----- TEXT EXCERPT
Arthur Peabody, State Office Building, Wilson Street, Madison, Wisconsin, USA. 1930–1959. Detail of entrance on north side of complex.
In the field of entertainment, zoos and aquaria would embrace and realize many Art Deco buildings. Religion, and the need for new places of worship, is often completely overlooked. The growth in populations meant that there were chances around the world for Art Deco to appear in a range of guises, styles and sizes in churches, chapels and synagogues.
Echoes of the Past
And there were other cultural areas that had an impact on style. The period between the two World Wars was one of a remarkable series of archaeological discoveries, which captured the imagination of the world.
Chief amongst these was of course the discovery of the intact tomb of the Pharaoh Tutankhamun in 1922, but also the rediscovery of the Mesopotamian civilizations, and in the Americas the continued rediscovery of Pre-Columbian cultures such as Mayan, Aztec, Olmec, Toltec, Inca and Anasazi. The continued central role of Hellenic civilization would remain a constant during this tumultuous period. The influence of Japan, China, India and the Far East still played a pivotal role across all aspects of visual culture in the West. Finally ethnography, with renewed interest in First Nation American cultures, Oceanic as well as African, also provided fresh stimulus with regard to decorative features.
These overlays of different cultures from around the world offered many fresh ideas to architects, designers and artists alike, driving Art Deco forwards in the quest for a new approach and solutions.
----------
----- RAW DATA
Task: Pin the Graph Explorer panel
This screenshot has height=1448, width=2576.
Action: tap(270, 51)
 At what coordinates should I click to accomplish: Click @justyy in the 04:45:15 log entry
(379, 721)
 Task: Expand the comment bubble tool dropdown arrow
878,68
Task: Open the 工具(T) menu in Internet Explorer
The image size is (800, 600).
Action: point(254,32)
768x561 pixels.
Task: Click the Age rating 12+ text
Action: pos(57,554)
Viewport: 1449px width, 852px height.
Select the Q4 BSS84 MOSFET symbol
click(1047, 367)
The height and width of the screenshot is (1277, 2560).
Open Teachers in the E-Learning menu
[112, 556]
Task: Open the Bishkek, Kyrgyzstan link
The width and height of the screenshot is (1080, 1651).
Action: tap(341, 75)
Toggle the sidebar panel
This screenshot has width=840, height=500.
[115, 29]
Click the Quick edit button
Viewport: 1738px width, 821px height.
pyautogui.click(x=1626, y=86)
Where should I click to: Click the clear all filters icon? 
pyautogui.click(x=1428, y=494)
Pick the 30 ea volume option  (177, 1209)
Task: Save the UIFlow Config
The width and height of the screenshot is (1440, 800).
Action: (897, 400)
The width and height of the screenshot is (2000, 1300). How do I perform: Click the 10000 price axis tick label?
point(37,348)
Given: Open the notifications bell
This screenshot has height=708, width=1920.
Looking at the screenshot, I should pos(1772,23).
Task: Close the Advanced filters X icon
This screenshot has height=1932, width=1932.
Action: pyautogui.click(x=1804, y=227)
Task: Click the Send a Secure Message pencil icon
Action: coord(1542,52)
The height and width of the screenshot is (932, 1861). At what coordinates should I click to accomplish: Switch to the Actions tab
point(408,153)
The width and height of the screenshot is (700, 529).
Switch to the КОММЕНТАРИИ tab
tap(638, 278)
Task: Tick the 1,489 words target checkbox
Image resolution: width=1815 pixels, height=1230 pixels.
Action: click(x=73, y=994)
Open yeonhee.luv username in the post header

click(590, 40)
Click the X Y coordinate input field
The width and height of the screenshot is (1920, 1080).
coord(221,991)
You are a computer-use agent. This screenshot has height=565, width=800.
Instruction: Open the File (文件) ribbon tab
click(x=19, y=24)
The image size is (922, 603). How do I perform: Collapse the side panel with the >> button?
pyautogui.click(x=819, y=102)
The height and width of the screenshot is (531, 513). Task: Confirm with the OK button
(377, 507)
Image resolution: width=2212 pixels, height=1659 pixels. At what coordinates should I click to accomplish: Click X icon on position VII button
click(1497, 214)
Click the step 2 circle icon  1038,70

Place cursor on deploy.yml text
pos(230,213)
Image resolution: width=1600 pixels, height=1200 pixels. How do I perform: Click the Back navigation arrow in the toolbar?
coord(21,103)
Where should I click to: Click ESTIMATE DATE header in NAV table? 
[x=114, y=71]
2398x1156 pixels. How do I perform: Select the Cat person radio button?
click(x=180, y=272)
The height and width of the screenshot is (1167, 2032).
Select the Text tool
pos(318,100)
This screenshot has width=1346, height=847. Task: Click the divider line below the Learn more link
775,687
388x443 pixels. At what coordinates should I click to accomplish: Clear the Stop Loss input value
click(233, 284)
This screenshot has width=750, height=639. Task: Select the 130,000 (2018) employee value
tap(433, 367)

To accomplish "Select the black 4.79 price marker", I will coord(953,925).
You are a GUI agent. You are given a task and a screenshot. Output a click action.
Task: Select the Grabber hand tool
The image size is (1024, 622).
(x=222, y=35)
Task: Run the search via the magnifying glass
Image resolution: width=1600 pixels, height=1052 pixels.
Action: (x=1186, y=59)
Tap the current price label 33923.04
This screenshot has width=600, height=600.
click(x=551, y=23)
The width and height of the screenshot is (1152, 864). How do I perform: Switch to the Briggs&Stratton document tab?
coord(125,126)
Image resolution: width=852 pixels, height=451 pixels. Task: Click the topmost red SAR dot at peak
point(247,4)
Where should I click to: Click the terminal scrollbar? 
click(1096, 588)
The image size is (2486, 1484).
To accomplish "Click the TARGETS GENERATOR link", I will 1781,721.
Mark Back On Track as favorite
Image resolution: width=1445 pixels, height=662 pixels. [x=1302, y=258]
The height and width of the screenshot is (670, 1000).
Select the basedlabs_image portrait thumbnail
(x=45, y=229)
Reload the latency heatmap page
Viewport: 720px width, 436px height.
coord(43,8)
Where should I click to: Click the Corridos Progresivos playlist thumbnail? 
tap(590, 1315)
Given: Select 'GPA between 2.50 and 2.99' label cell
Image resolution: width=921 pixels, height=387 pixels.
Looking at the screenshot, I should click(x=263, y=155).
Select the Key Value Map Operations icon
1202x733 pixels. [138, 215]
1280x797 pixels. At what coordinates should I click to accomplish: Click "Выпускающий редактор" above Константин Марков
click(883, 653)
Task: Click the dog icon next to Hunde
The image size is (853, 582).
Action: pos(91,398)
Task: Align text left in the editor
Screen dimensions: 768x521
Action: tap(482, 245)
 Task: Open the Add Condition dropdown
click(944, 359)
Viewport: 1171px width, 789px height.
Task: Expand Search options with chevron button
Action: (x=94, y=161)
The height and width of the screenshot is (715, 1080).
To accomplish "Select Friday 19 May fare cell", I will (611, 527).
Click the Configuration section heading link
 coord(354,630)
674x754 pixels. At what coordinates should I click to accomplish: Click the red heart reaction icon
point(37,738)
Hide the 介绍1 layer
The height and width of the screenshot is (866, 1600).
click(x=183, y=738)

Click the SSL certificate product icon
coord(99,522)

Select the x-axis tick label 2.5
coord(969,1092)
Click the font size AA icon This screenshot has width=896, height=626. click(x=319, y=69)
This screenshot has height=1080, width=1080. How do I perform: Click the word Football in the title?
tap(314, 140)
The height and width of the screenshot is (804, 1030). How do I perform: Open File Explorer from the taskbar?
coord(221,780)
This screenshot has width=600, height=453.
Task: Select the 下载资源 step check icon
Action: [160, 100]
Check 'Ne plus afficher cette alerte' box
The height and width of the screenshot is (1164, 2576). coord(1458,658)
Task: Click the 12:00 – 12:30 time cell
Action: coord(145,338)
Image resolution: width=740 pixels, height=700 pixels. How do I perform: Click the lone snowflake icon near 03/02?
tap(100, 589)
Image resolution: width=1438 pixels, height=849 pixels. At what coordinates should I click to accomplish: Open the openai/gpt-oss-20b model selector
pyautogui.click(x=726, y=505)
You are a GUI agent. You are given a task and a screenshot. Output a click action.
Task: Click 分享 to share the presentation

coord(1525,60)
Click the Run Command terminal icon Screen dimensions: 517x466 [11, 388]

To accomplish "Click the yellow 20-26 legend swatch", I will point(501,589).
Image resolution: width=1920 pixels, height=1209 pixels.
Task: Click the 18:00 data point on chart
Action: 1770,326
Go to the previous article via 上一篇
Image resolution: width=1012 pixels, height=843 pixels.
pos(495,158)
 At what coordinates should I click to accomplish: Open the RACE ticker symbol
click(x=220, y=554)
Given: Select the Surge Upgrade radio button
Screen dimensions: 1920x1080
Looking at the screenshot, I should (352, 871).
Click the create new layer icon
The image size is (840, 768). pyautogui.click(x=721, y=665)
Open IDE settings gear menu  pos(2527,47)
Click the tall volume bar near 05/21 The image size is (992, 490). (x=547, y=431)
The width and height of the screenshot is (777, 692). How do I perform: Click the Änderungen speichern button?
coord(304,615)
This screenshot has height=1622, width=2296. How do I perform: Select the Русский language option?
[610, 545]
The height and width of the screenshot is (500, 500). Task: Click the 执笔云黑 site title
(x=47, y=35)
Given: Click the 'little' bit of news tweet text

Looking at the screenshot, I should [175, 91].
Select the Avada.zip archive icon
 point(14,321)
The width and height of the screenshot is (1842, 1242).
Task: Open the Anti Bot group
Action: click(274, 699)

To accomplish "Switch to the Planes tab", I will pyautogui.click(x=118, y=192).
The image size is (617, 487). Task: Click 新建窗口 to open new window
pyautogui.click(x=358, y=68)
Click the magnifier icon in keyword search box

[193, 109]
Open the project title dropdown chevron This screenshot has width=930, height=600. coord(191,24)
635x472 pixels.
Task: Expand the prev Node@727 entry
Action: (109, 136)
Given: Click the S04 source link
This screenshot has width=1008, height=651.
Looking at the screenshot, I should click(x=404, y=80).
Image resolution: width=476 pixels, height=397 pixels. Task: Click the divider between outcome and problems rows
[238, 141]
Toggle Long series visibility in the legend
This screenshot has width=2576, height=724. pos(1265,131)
----------
▶ **TASK DESCRIPTION**: List the Pre-Columbian cultures that the text excerpt on Art Deco names as being rediscovered in the Americas.

▶ **TASK RESULT**: Mayan, Aztec, Olmec, Toltec, Inca, Anasazi